Spotlight: 10 Questions for Vinny Chiaramonte (AL '17)February 14, 2018
Former high school dropout Vinny Chiaramonte (AL ’17) chose a career in education to become the teacher he wished he’d had: “I want to help students see the world of endless possibilities in front of them.” He won Alabama’s 2017-18 Milken Educator Award on November 28, 2017, at R.F. Bumpus Middle School in Hoover.
1. What went through your mind when you heard Jane call your name at your surprise notification?
Vinny Chiaramonte: Is this really happening? That’s a lot of money, like game-changer money, for my family. Why me? Glad it’s me. Wow, what an honor. Gratitude. This is insane!
2. How did your students respond to your Milken Award? What impact has it had on them?
Vinny: Tears, hugs, high fives. They said, “Congratulations, Coach, you deserve it” and “I knew it was you—we all knew once they said a teacher was getting an award.”
My students seem honored to be in my class or to have taken it in the past. Like their teacher has “rock star” status. I think some of them realized just how special a place Bumpus Middle School is. I see pride in their demeanor and smiles.
3. How did you end up in education?
Vinny: It’s a long story. My wife is an outstanding educator and has been since we have been married. I taught for a short period after college and then moved on to work with a real estate investor, but education was in the back of my mind even then.
Anyway, I was driving around listening to the radio, kind of assessing my current life and the long road that took me from dropping out of high school to being a functional contributing member of society. Despite some choices I made when I was young, I found my way out of the darkness with the help of a few key people.
That’s when it hit me like a ton of bricks: I need to go back to school get my master’s degree and teach! I remember thinking: What if I could meet students at the critical age in their development and be a positive influence on them? Kids need to know they have value and purpose—we all do.

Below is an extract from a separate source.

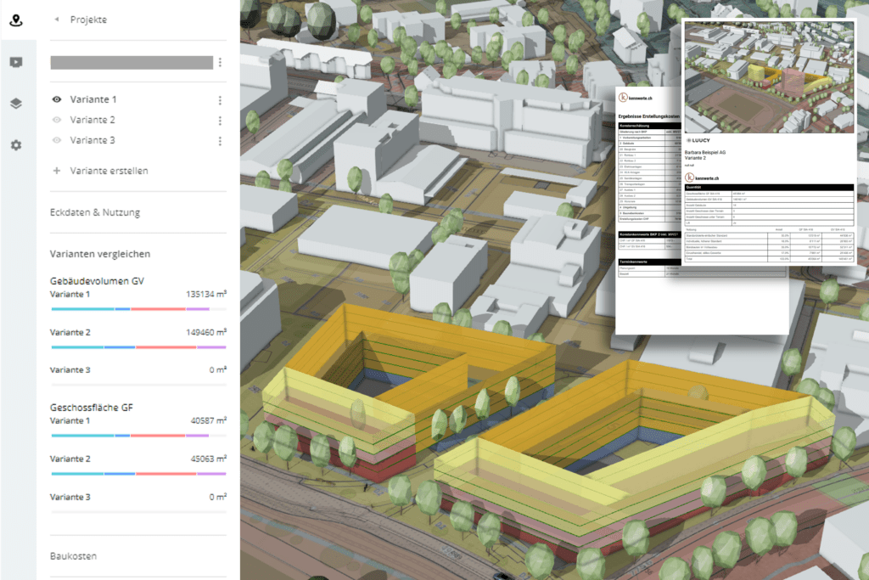Collapse the Varianten vergleichen section
869x580 pixels.
pyautogui.click(x=100, y=254)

I became a teacher because I wanted to be the person I wish I’d had when I was in school. I want to be a voice that speaks life into students, helps them see they have value and purpose in this world, and encourages them to push through difficult times. I want to help them fail forward, get up when they fall, reach out for help. I want to help them see the world of endless possibilities in front of them.
4. Who are your role models as an educator?
Vinny: I don’t really have any role models. I asked my wife who she thought my role models might be and her response was the same: “You don’t really look at people like that.” I just want to do the best I can with whatever is put in front of me and treat everyone with respect no matter who they are, where they are or what they do.
5. What memories stand out from your first year of teaching?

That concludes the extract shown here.